Alfie's parents wait for decision on latest stage of life-support battle

The parents of a brain-damaged boy are waiting to hear whether they have won the latest stage of a life-support treatment battle.

By The Newsroom
Wednesday, 28th February 2018, 3:15 pm
Updated Friday, 2nd March 2018, 7:40 am
Tom Evans and Kate James, the parents of brain-damaged boy Alfie Evans
Tom Evans and Kate James, the parents of brain-damaged boy Alfie Evans

A High Court judge has ruled that doctors can stop treating 21-month-old Alfie Evans, against the wishes of his parents, Kate James and Tom Evans.

Mr Justice Hayden, who analysed the case at hearings in the Family Division of the High Court in London and Liverpool, said he accepted medical evidence which showed further treatment was futile.

Specialists at Alder Hey Children's Hospital in Liverpool had asked Mr Justice Hayden to rule that life-support treatment could stop.

Alfie's parents, who are both in their 20s, have challenged Mr Justice Hayden's ruling and asked the Court of Appeal to consider the case.

Three appeal judges analysed issues at a hearing in London on Thursday.

They said they aimed to deliver a ruling on Tuesday.

Barrister Stephen Knafler QC, who is leading Alfie's parents' legal team, told appeal judges that that "the State" had interfered with "parental choice".
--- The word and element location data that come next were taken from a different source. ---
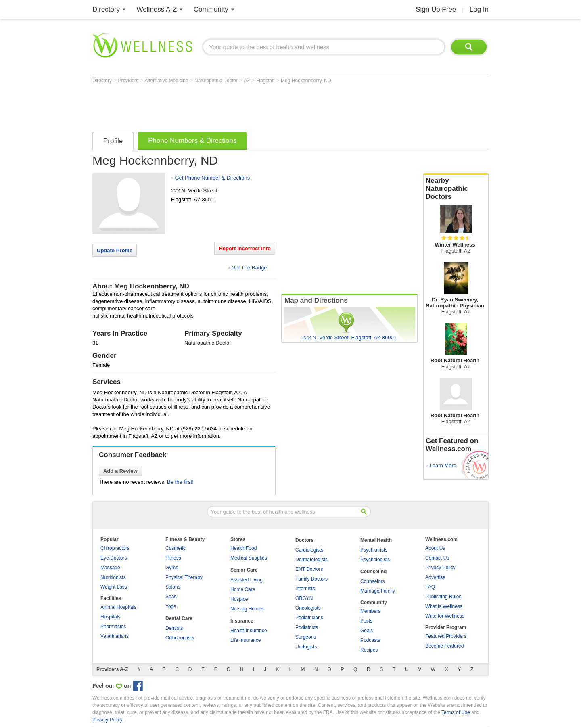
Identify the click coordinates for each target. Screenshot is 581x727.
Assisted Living (246, 580)
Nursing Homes (247, 609)
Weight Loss (113, 587)
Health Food (243, 548)
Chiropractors (115, 548)
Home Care (242, 589)
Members (370, 611)
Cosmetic (175, 548)
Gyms (171, 567)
He said Alfie's parents wanted to move him to a hospital in Europe and Mr Justice Hayden's ruling had prevented them from doing that.

"The State... has interfered with parental choice in a fundamental way," he said.

"Whether you regard the State as the hospital or the court.

"The parents have a choice which they can implement.

"The State, the hospital or the court, are prohibiting that."

He questioned whether Mr Justice Hayden had properly taken Alfie's parents' "vision" into account.

Mr Knafler said Alfie's parents would rather he died in an air ambulance than in Alder Hey.

"They would regard that death as Alfie continuing to fight for his life," he said.

"(They) would regard that death as noble and heroic, which is to be preferred to a managed death in a hospital setting."

He added: "They feel that Alfie's life has real, real value and importance."

Mr Knafler said there was a "profound" difference of opinion between Alder Hey doctors and Alfie's parents about what care was "appropriate".

"The parents' vision seems to have fallen somewhat by the wayside," he added.

"There is just a completely different vision here about what is best for Alfie."

Mr Evans said after the hearing that he was hopeful.

Judges have heard that Alfie, who was born on May 9 2016, was in a "semi-vegetative state" and had a degenerative neurological condition doctors had not definitively diagnosed.